• Task item: Output nothing but the lines from the one holding "Given: Click the" to the end of the listing. Reproduce them exactly, without the pictures.

━━ Data in this exercise ━━

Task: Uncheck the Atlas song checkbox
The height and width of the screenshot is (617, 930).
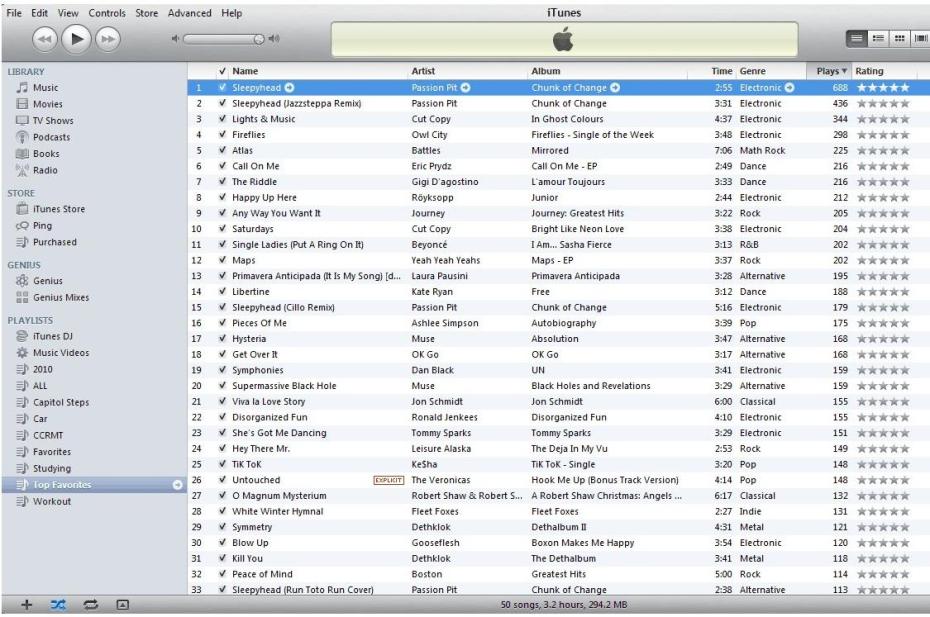Action: 222,151
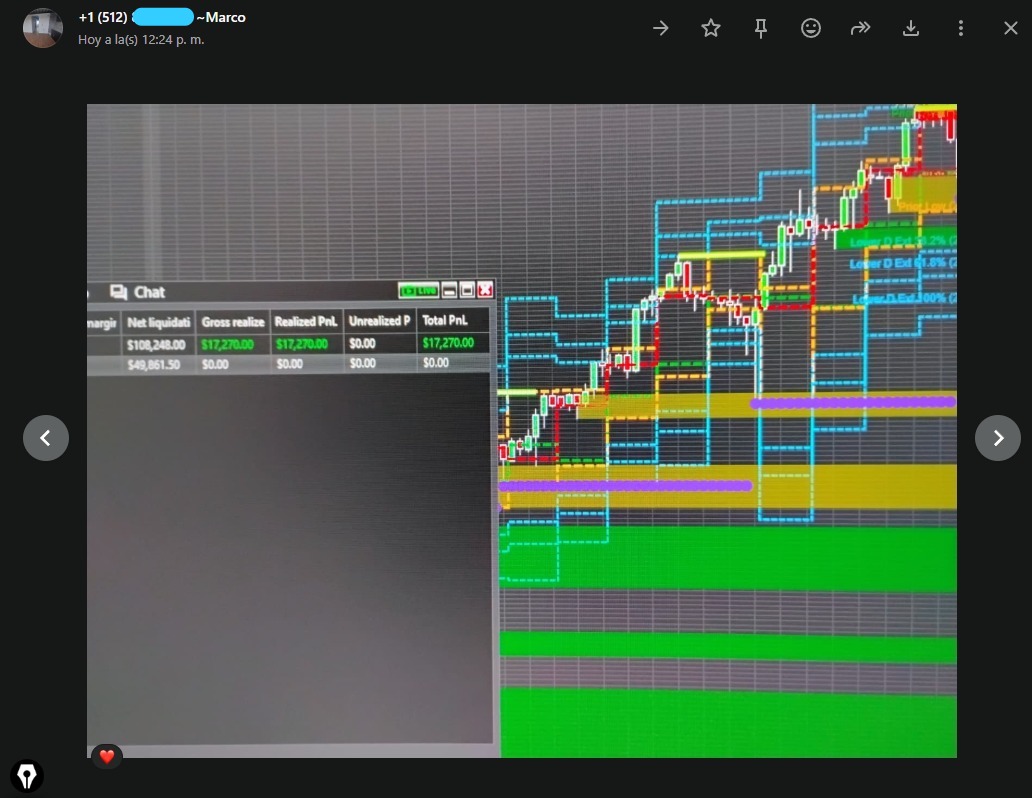Viewport: 1032px width, 798px height.
Task: Click the go to message arrow icon
Action: pyautogui.click(x=661, y=29)
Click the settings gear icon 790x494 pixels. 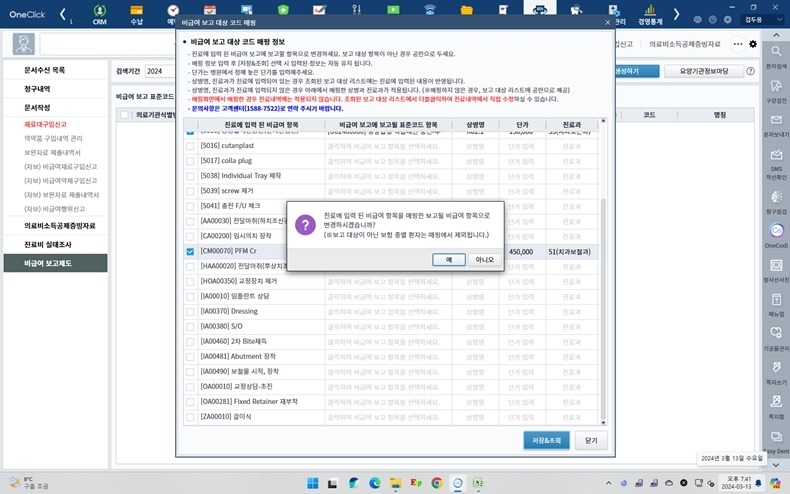tap(753, 44)
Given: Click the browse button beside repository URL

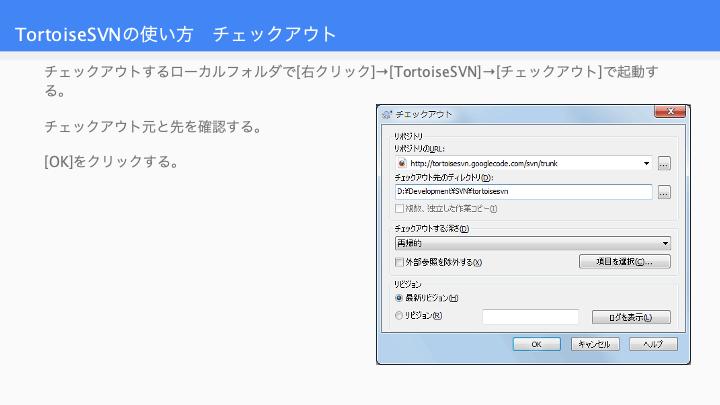Looking at the screenshot, I should coord(664,163).
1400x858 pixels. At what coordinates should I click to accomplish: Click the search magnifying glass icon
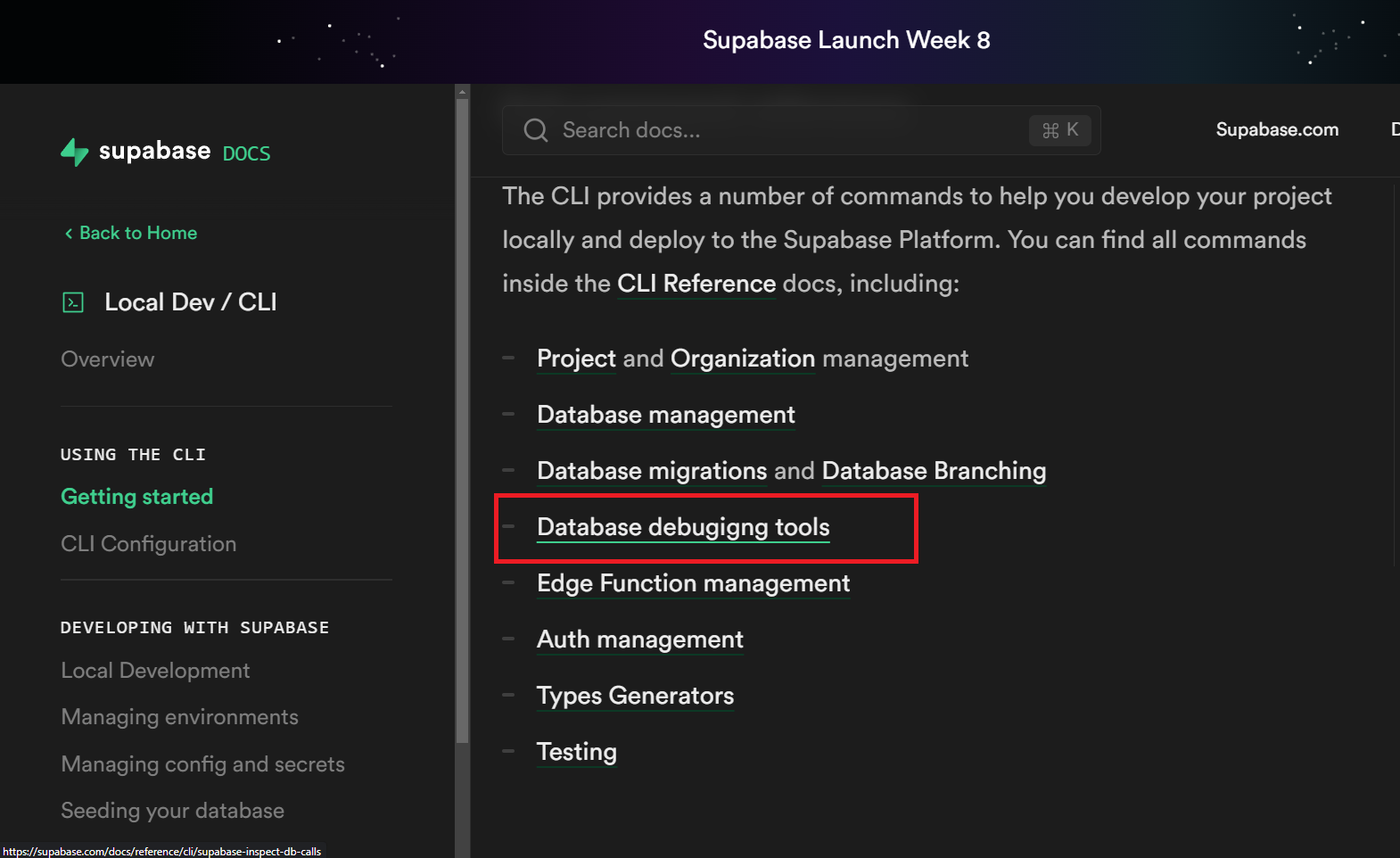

━━━

• Response area:
Given: Click the browse button beside repository URL

Looking at the screenshot, I should coord(664,163).
1400x858 pixels. At what coordinates should I click to accomplish: Click the search magnifying glass icon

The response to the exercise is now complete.